Довольный уже тем, что больше не слышу его упрёков-попрёков, я даже расчувствовался от похвалы (доброе слово и кошке приятно!) и предложил ему взять «на память» этюд, написанный в Северном море: волны и небо, да пара чаек.

– Маркел Ермолаич, вы знаете, как «легко затеряться в солёном просторе», а на земле – и того легче. Вот уедете в Крым и… «но всё-таки море останется морем», а эта картинка будет вам напоминать о нём. Ну и обо мне. К тому же это единственный этюд, вставленный в раму.

Эскулап расчувствовался чуть ли не до слёз и, как-то засуетившись вдруг, заявил, что ночевать передумал и прямо сейчас отправляется в Ижевский. Я спросил, не будет ли нареканий со стороны друзей за то, что он явится подшофе?

– Друзья поймут и простят, тем паче появлюсь я, имея на руках такую «индульгенцию». Твой этюд, Миша, покроет все мои грехи.

Я завернул этюд и проводил его до автобуса. Врать не буду, проводил с облегчённой душой: хотелось побыть одному и прочесть ещё раз, спокойно, без спешки, письмо подруги и все остальные, всё ещё лежавшие в кармане.

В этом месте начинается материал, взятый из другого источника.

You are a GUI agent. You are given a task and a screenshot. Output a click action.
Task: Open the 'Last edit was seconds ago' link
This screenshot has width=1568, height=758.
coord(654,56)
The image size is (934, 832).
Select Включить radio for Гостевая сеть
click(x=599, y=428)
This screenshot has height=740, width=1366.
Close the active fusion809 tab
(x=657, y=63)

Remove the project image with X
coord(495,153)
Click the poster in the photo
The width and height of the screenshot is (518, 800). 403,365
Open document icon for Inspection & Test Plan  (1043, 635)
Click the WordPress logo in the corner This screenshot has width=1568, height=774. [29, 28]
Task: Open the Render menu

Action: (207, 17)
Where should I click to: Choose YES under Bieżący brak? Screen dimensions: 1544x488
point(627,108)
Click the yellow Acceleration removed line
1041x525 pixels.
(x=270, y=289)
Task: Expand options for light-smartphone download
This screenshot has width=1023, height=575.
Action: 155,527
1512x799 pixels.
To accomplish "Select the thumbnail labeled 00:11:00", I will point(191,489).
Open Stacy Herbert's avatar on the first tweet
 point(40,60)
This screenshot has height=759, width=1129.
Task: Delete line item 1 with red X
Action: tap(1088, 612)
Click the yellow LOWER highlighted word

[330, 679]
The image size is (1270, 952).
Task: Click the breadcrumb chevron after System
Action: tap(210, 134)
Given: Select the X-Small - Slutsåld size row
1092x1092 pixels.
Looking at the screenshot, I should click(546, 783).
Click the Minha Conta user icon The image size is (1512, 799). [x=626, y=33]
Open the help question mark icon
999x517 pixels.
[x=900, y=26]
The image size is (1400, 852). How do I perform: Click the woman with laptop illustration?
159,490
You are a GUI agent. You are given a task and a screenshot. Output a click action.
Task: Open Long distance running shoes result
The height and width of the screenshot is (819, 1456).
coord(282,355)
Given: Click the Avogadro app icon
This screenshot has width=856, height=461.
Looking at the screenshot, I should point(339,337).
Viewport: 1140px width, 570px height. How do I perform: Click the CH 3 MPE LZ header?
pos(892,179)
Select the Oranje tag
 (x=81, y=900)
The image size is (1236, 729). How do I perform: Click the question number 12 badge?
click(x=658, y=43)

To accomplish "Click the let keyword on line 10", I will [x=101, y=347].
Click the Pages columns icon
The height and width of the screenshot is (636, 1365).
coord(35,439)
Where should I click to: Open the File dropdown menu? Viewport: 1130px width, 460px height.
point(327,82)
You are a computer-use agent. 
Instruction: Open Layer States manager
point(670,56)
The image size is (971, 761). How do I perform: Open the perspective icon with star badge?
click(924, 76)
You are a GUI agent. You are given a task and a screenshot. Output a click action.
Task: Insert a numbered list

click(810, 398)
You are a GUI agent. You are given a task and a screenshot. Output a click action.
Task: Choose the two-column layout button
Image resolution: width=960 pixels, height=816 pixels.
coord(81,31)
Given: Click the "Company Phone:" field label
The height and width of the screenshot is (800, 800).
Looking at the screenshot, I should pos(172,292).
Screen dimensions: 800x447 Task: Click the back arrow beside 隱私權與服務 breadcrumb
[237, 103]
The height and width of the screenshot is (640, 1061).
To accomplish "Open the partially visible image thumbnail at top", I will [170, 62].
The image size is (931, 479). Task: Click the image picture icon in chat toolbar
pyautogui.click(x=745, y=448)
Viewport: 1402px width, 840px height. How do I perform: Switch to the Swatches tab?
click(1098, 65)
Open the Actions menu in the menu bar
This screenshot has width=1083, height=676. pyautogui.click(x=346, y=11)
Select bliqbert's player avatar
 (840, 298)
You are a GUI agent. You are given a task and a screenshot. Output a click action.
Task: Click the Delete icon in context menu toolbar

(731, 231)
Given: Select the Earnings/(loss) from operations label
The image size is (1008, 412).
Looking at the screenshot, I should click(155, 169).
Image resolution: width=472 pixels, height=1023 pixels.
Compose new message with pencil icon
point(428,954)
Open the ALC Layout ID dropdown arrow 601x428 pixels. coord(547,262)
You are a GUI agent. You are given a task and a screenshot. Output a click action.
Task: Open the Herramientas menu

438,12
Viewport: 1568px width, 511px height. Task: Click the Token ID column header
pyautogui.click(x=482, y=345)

На основании признака направления возможное называется будущим, осуществлённое – прошедшим. Само же осуществление, сосредоточие и смысл жизни мы называем настоящим. «Душа» – это то, что подлежит осуществлению, «мир» – осуществлённое, «жизнь» – осуществление.

Освальд Шпенглер

Эти строчки я прочёл лет через тридцать после того, как Эскулап посоветовал мне полистать «Закат Европы». Тогда же прочёл и другие, напомнившие о единственном его гостевании у меня в Светлом. Вот они: «Западноевропейский человек, хотя и мыслит и чувствует в высшей степени исторически, в известные годы жизни не сознает своего настоящего призвания. Он нащупывает, ищет и сбивается с дороги, если внешние обстоятельства ему не благоприятствуют. Теперь наконец работа целых столетий позволила ему обозреть свою жизнь в связи с общей культурой и проверить, что он может и что он должен делать. Если, под влиянием этой книги, люди нового поколения возьмутся за технику вместо лирики, за мореходное дело вместо живописи, они поступят так, как я того желаю, и ничего лучшего нельзя им пожелать».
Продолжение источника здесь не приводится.